Let’s look back to Acts 2:44-45: “Now all who believed were together, and had all things in common, and sold their possessions and goods, and divided them among all, as anyone had need.” The early church was others-centered, not self-centered. When they saw someone in need, they did whatever they could to help out. The word “divided” means “to partition thoroughly.” Here’s how they did it:
- Through selling what they had – “…sold their possessions and goods…”
- Through serving those in need – “…and divided them among all, as anyone had need.”
We see this also in 1 John 3:17: “But whoever has this world’s goods, and sees his brother in need, and shuts up his heart from him, how does the love of God abide in him?”
The First Church of Jerusalem valued ministry over money, and people over possessions. Likewise, you and I have been given time, talents and treasures that are to be used for the good of others and for the glory of God. We’re not to love money and use people; we’re to use money as a way to love people. When unity of heart and soul is the root; the sharing of our possessions is the fruit.
Over the years I have found these two principles to be helpful.

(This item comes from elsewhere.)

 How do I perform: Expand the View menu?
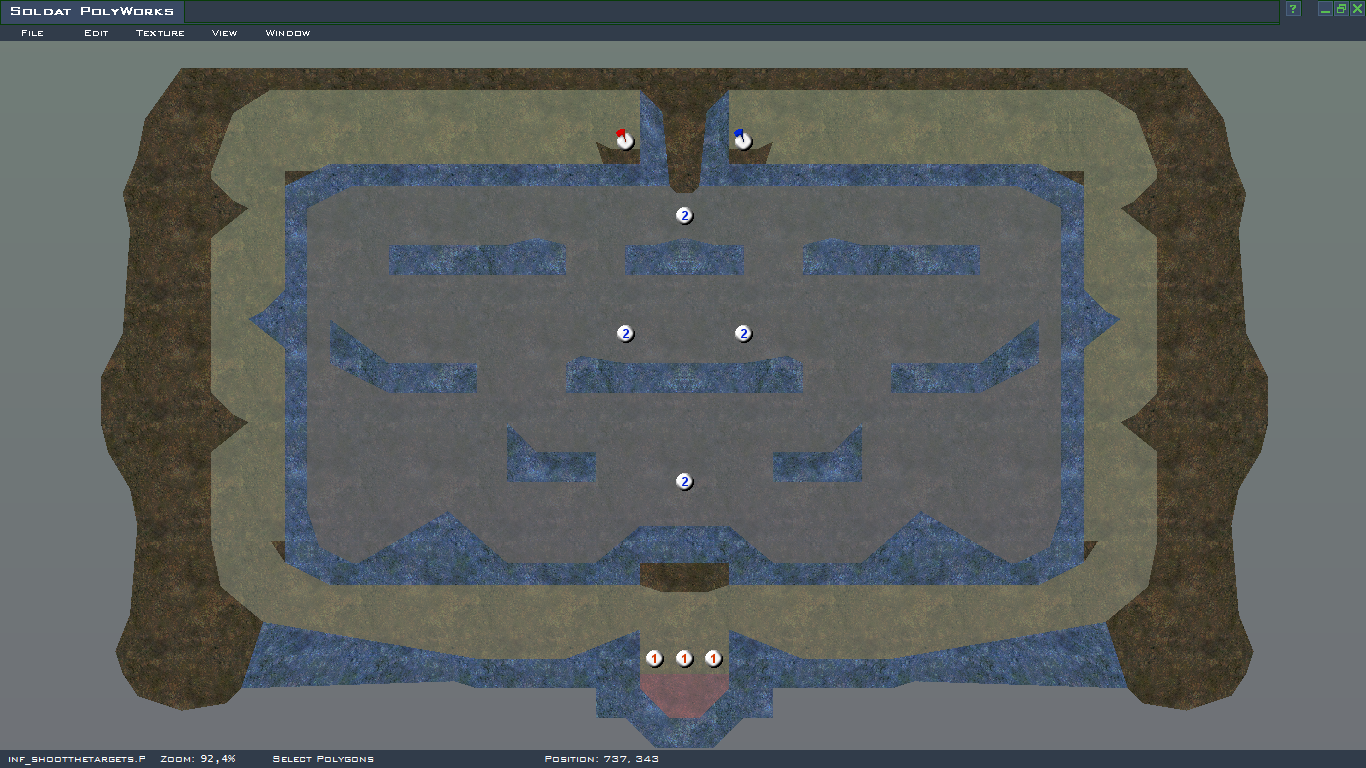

- What you have is not really yours. Psalm 24:1 says, “The earth is the LORD’s, and everything in it, the world, and all who live in it.” He has the rights, and I have the responsibility. He is the Master and I am the manager. I am the servant; He is the Sovereign.
- Do what you can with what you have. These men and women were mobilized for ministry because they were living on mission. They understood that no one could do everything, but everyone must do something. I’m reminded of Acts 11:29: “Then the disciples, each according to his ability, determined to send relief to the brethren dwelling in Judea.” Write this down: We’re called to be contributors, not consumers.
Are you doing what you can with what you have? Your responsibility is always tied to your ability. In 1 Corinthians 3:5 we read, “…As the Lord has assigned to each his task.” It’s our job to be faithful to what He has given us to do.
Jesus wants us to be free from the love of possessions and firm in our love for people!
We win when we’re all in. First, we must exhibit oneness. Second, we’re called to extend ourselves. Third, we’re to encourage others.
The Bible not only gives us exhortations to obey; we’re also given examples to emulate. Among the thousands of believers in the new church, there’s a guy named Joe who stands out because of how he intentionally encouraged others. Drop down to verse 36: “Thus Joseph, who was also called by the apostles Barnabas (which means son of encouragement)…”
His given name was Joe but those who knew him best called him Barnabas, because this nickname means “encouragement.” To be the son of someone meant that you took on the characteristics of the one you were a son to. It’s as if “Encouragement” was his father, and he was encouragement’s offspring. The word “encouragement” is the word “Paraclete,” which is used of the Holy Spirit. It literally means to come alongside and “put courage into someone” through comfort and consolation. This word is also used of “exhorting” someone.
Not everyone can be like Peter and John, but we can all be like Barnabas and encourage others. Interestingly, his name is used 25 times in Acts. Let’s look briefly at seven Scriptural snapshots to get a composite picture of this man’s character in the hopes we can become more like him.
1. A Generous Giver.
Because believers in the early church faced pervasive persecution, they did not have much money. In response to this need, we read in Acts 4:37 that Barnabas “a Levite, a native of Cyprus, sold a field that belonged to him and brought the money and laid it at the apostles’ feet.” Interestingly, as a Levite, Barnabas would not have been allowed to own any property in Israel (see Numbers 18:20), but he did have some real estate on the luxurious island of Cyprus. Perhaps this was a piece of property that he inherited. Wanting to make a kingdom impact, Barnabas willingly gave it to the church. Even though his home was hundreds of miles away, he made himself one with the Jerusalem church.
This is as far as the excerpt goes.